Un gouvernement autoritaire peut faire le choix de l'ouverture en raison de l'isolement international, des mouvements sociaux, des changements économiques, de la crise de gouvernance et du jugement du dirigeant. Mais une fois l'ouverture survenue, elle ne appartient plus seulement au dirigeant. Les journalistes, les personnalités indépendantes des partis, les familles des victimes, les avocats, les travailleurs, les agriculteurs, les femmes et les militants des mouvements autochtones élargiront la fente de la porte en un espace public.

La narration officielle du Palais présidentiel place Tchang Kaï-chek au centre de la réforme. Les données académiques et des droits humains nous rappellent qu'à côté du centre, il y a toujours eu des corps et des voix écrasés. 1 6 8 Lire ces sources ensemble ne donne pas un Tchang Kaï-chek plus beau, mais une réponse plus proche de l'expérience taïwanaise : la démocratie n'est ni un don, ni un fruit mûr naturellement, mais un espace qui a été ouvert d'une fente, et que beaucoup ont ensemble préservé, élargi et redéfini.

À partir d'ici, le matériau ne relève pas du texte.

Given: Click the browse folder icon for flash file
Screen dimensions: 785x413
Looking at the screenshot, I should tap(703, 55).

Il a poussé la porte, mais n'en est pas le maître. Les personnes à l'extérieur de la porte ont fait de Taïwan un endroit où les maîtres peuvent changer.

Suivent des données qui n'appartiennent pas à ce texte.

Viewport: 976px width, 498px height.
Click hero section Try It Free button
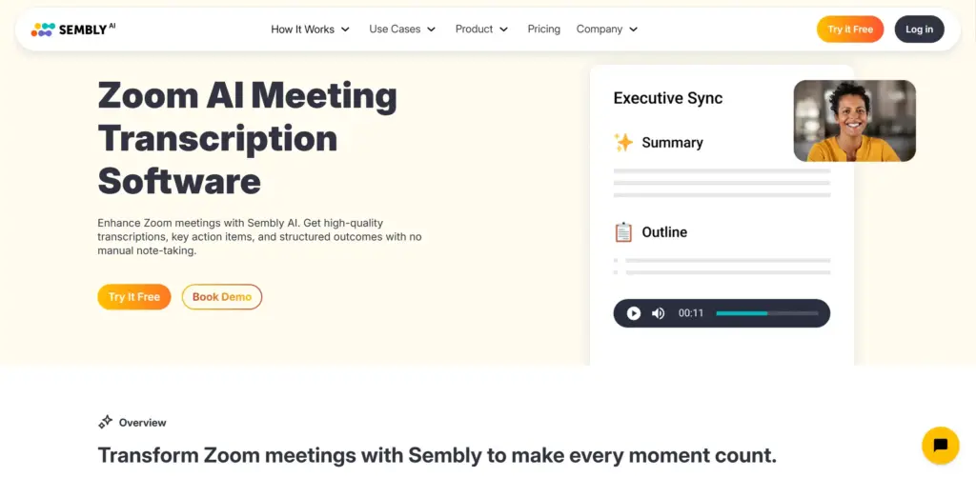pyautogui.click(x=133, y=297)
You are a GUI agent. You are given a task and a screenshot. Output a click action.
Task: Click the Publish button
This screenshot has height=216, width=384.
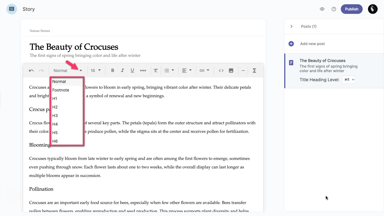[x=351, y=9]
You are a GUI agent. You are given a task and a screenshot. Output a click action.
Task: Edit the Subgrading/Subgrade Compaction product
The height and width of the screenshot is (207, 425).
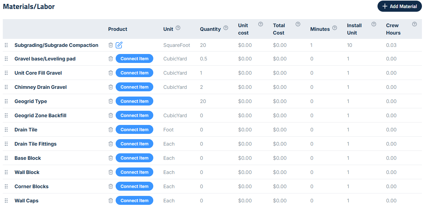[119, 45]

Voici l'héritage le plus difficile et le plus utile que Tchang Kaï-chek a laissé à Taïwan : un processus, et non un monument.

Sources des images

Références

  1. Chiang Ching-kuo (6th - 7th terms) — Presidents since 1947 — Page officielle des personnalités du Palais présidentiel, enregistrant le mandat de Tchang Kaï-chek, la levée du martial, l'ouverture de la presse et des partis, ainsi que la visite en Chine continentale.234
  2. 人的精神理念在歷史變革中的作用——美麗島事件和台灣民主化 — Les recherches de Wu Nai-te de l'Academia Sinica sur l'incident de l'Île du Beau Pays, les masses et les mouvements d'opposition dans la démocratisation de Taïwan, et la critique des explications attribuant la démocratisation uniquement au mérite de Tchang Kaï-chek.
  3. The Autocratic Democrat: why did Chiang Ching-kuo dismantle Taiwan’s authoritarian regime? — Revue d'histoire de l'Université d'Édimbourg, analysant les motivations possibles de la réforme de Tchang Kaï-chek à partir de la crise diplomatique de la guerre froide et de la vague de démocratisation internationale.
  4. 總統接受美國「華盛頓郵報」專訪並以「台灣領導人推動公投以『台灣』名義加入聯合國」為題刊出 — Documents de mémoire conservés par le Palais présidentiel en 2007, reliant l'incident de l'Île du Beau Pays, la création du PDP et la révélation par Tchang Kaï-chek en 1986 de ses plans de levée du martial à Graham.23
  5. 經國先生與臺灣民主化 — Le site commémoratif du centenaire de la naissance de Tchang Kaï-chek conserve la version chinoise de la citation « L'époque change, l'environnement change, la tendance change » et la narration de la levée du martial.2
  6. 蔣經國與臺灣政治發展的歷史再評價 — Xue Huayuan analyse les différences entre la levée du martial, la libéralisation et la démocratisation, ainsi que la responsabilité de Tchang Kaï-chek dans la gouvernance autoritaire et les atteintes aux droits humains.23
  7. The end of martial law: An important anniversary for Taiwan — Le Lowy Institute retrace la Loi sur la sécurité nationale, les réformes constitutionnelles, la mémoire publique et la poursuite des mouvements démocratiques après la levée du martial.234
  8. 江南案 — 國家人權記憶庫:事件 — La Banque de mémoire des droits humains de l'État retrace la chronologie de l'affaire Chiang Nan de 1984, l'implication du Bureau des renseignements, le traitement par Tchang Kaï-chek et la pression de l'enquête américaine.23
  9. 開箱老照片》蔣經國總統宣布解嚴 — L'agence de presse Central retrace la date du 7 juillet 1987 (résolution du Yuan législatif), le 14 juillet (décret présidentiel) et le 15 juillet (entrée en vigueur de la levée du martial), ainsi que les réformes ultérieures.23
À propos de cet article Cet article a été créé par collaboration communautaire avec l'assistance de l'IA.